++++ Data provided ++++

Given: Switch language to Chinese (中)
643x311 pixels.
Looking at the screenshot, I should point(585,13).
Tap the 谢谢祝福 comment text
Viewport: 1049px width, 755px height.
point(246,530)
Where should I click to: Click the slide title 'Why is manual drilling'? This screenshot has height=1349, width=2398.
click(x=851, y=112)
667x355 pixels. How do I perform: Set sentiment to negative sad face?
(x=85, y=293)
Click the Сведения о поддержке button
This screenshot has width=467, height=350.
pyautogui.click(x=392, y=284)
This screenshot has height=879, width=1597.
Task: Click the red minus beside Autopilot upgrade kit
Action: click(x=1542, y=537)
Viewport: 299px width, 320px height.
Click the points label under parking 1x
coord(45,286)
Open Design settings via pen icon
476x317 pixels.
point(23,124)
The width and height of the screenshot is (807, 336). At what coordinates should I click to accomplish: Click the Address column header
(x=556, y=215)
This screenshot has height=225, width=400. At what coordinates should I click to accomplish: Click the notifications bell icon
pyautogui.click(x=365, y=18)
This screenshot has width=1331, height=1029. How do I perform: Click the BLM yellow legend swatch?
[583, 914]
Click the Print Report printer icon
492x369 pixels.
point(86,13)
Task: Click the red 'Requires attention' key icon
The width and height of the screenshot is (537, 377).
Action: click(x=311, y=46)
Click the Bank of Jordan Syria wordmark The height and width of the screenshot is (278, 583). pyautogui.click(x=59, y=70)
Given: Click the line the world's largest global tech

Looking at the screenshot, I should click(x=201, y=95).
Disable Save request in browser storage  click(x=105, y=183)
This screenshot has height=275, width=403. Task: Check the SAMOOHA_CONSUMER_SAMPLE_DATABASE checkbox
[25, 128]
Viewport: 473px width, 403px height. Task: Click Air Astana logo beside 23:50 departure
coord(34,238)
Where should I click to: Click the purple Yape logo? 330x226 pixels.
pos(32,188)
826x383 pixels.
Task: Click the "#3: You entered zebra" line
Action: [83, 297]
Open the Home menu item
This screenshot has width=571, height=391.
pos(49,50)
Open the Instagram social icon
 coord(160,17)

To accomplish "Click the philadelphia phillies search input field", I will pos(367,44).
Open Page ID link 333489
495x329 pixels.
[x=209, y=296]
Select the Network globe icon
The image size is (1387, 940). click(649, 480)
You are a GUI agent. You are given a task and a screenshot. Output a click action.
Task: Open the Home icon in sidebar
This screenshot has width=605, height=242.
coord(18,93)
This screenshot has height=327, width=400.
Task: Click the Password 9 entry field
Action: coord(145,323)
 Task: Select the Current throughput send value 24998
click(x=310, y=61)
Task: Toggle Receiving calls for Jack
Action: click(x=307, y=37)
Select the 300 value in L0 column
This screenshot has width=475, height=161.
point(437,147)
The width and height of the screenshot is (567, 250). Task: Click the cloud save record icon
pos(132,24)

++++

Task details:
Show every line in the records above that contains the word "perform".

Task solution:
667x355 pixels. How do I perform: Set sentiment to negative sad face?
This screenshot has width=1331, height=1029. How do I perform: Click the BLM yellow legend swatch?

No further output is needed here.